───── TESTO DEL DOCUMENTO ─────
Ma allora, esiste la lotta di classi? Per Poletti no, perché manca un collante che unisca le classi, una lettura univoca della situazione; il ministro intravede solo delle differenziazioni che attraversano le classi. E poco incline a parlare di lotta di classi è anche il sociologo Giuseppe De Rita, anche per un personale atteggiamento ideologico: nella sua vita, spiega, ha prestato più attenzione ai processi che agli eventi e la lotta di classe è catalogabile in questa seconda categoria. Eppure sarebbe stato bello se si fosse accennato, nel corso del dibattito, a chi in questi anni, anche per contingenti motivazioni politiche, di consenso elettorale, ha utilizzato lo strumento se non della lotta di classi della contrapposizione di interessi. E semmai si sarebbe potuto parlare delle responsabilità del mondo politico che, come ha sottolineato Giorgio Benvenuto, ha manomesso il sistema pensionistico pensando ai benefici immediati, a far cassa, al presente, avvilendo e colpevolizzando quelle persone, i pensionati, che poi nel “tempo della crisi” hanno colmato i “buchi” creati dalla società politica nel sistema di welfare sulla base di scelte ideologiche, affaristiche o, peggio ancora, corruttive. Semmai motivando questo interventismo esasperato e disordinato con la necessità di assicurare il “futuro” ai giovani mentre, in realtà, glielo ipotecavano. Abbiamo, da questo punto di vista, illustri esempi di presidenti del consiglio che hanno di fatto alimentato questa polemica. Non si risparmiò certo Mario Monti che dall’alto dei suoi settantatré anni dovrebbe dare il buon esempio e farsi da parte mentre al contrario continua a cavalcare l’onda e che onda!
─────
(COMPITI ASSEGNATI):
**1)** Indica se ciascuna delle seguenti affermazioni concorda con il testo sulla lotta di classi, rispondendo sì o no e citando alla lettera le parole del testo che lo stabiliscono. (a) Secondo Poletti la lotta di classi esiste. (b) De Rita dichiara di aver prestato più attenzione ai processi che agli eventi. (c) Giorgio Benvenuto attribuisce al mondo politico la manomissione del sistema pensionistico.
**2)** Riprendi, per favore, il testo sulla lotta di classi e proseguilo con un nuovo paragrafo dopo l'ultima frase.
───── VOCI ARCHIVIATE ─────
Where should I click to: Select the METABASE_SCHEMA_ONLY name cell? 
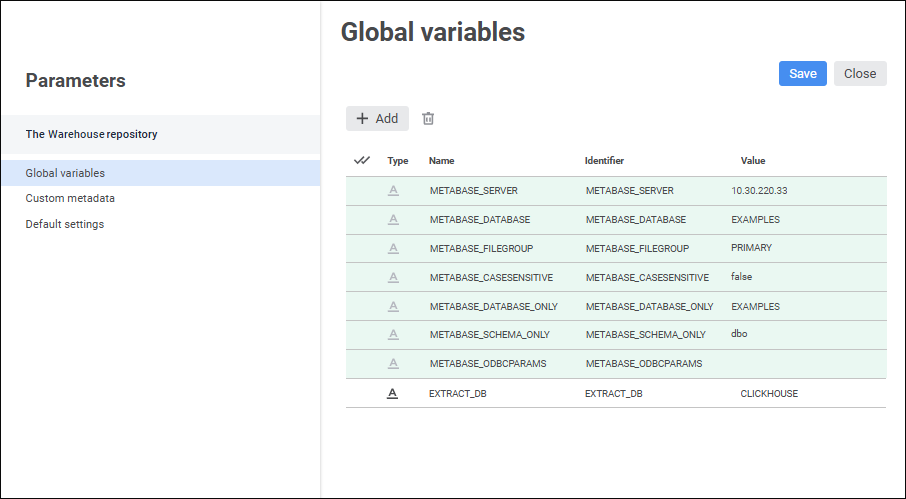[489, 335]
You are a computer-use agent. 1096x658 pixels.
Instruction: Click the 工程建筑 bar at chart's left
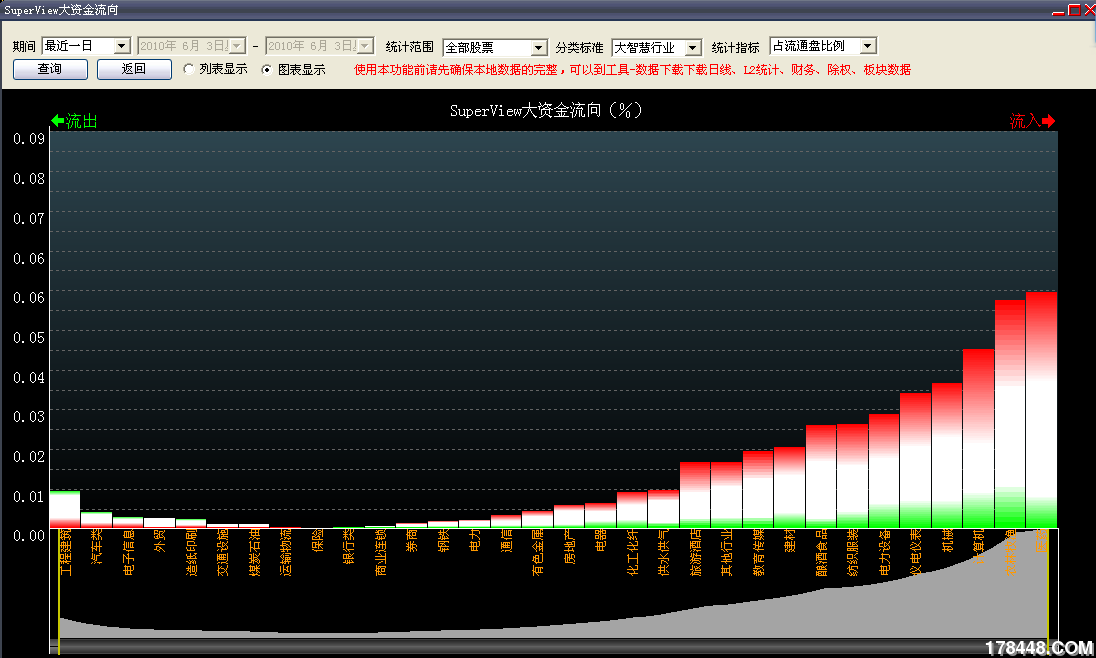click(64, 509)
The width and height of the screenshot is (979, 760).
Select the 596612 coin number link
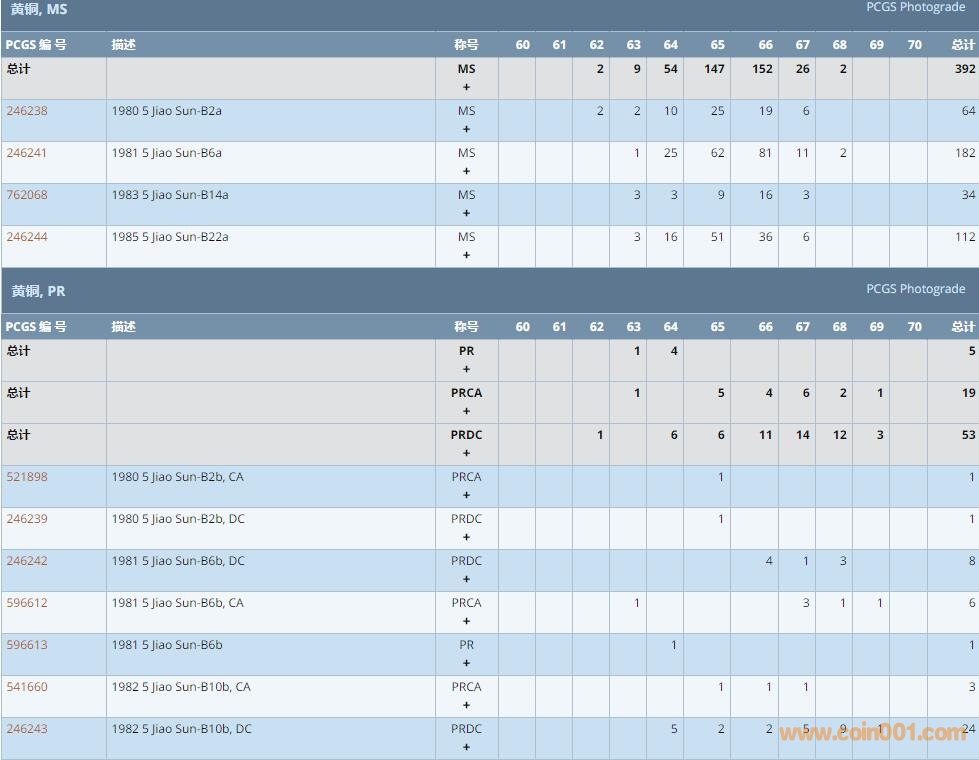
─────
(RISPOSTE AI COMPITI):
**1)**
(a) No: "Per Poletti no, perché manca un collante che unisca le classi".
(b) Sì: "nella sua vita, spiega, ha prestato più attenzione ai processi che agli eventi".
(c) Sì: "come ha sottolineato Giorgio Benvenuto, ha manomesso il sistema pensionistico pensando ai benefici immediati".

**2)**
Indubbio il fascino dell’analisi di De Rita, un po’ meno condivisibile il suo ottimismo sulla capacità quasi automatica dei processi di trasformazione di trovare delle regolamentazioni. Lui si affida, in questo caso, al ricordo e all’esempio degli anni Settanta quando il Censis “svelò” il sommerso. Dieci anni dopo, negli anni Ottanta quello che era visto come un processo tutto negativo, fatto in particolare di sfruttamento del lavoro nero, trovò strumenti di regolazione e produsse il piccolo boom di quel periodo. Adesso, però, sarebbe bello condurre una analisi sociologica sulle persone che vissero dentro quella fase per capire se le regolazioni si sono rivelate positive ed esaustive. O se, al contrario, la società di oggi non è, in qualche misura, figlia naturale di quella fase perché se è vero, come dice il sociologo che oggi dobbiamo fare i conti con due variabili (la crisi demografica e quella economica), è anche vero che quel boom per alcuni è proseguito ameno fino al fallimento della Lehman Brothers (e anche dopo) e che quella regolazione “allentata” ha consentito una lettura estremamente spregiudicata da parte del mondo della finanza e di buona parte di quello imprenditoriale del motto della Thatcher “andate e arricchitevi”. Motto che in Italia ha consentito, come dicono le statistiche ufficiali, alle imprese di dilatare sino al 2007 in misura decisamente cospicua i margini di profitto limitando al minimo (quasi a zero) gli investimenti sul prodotto, rinunciando colpevolmente a quelli su innovazione e ricerca, comprimendo sempre di più il costo del lavoro attraverso da un lato un feroce contenimento salariale e dall’altro attraverso processi di ristrutturazione che hanno accelerato l’uscita dei “vecchi” senza agevolare l’entrata dei “giovani” trasformata attraverso i contratti flessibili nella “generazione mille euro”, quando andava bene (la leva della svalutazione del lavoro che ha dovuto colmare anche la lacuna creata dalla scomparsa della svalutazione competitiva monetaria a causa dell’introduzione dell’euro).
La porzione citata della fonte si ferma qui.